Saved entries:

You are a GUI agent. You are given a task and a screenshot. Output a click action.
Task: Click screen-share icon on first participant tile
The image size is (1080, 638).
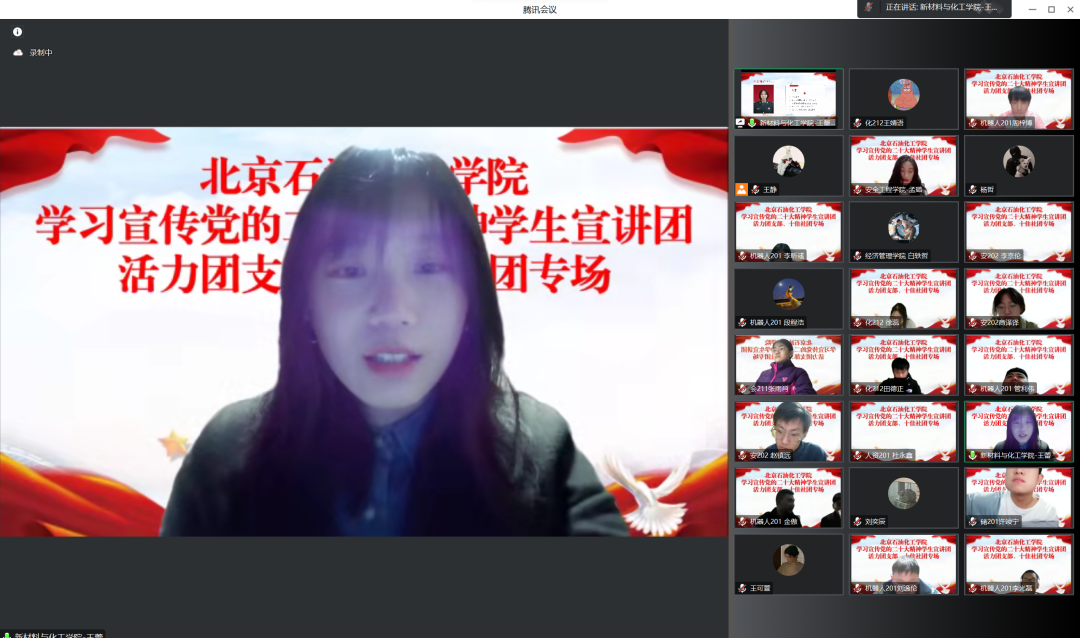[740, 123]
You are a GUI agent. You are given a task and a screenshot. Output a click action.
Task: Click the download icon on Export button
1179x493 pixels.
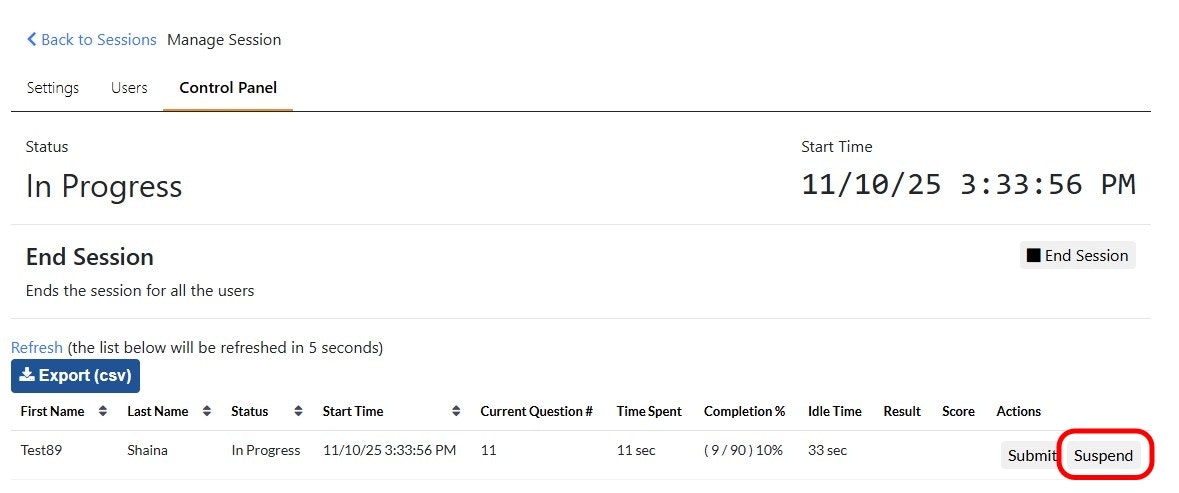point(27,376)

### Exercise directions
Reproduce each entry exactly as written, but leave out the images.

### Problem solution
You are a GUI agent. You are given a task and a screenshot. Output a click action.
Task: Click screen-share icon on first participant tile
The image size is (1080, 638).
[740, 123]
You are a GUI agent. You are given a task and a screenshot. Output a click action.
Task: Click the download icon on Export button
1179x493 pixels.
point(27,376)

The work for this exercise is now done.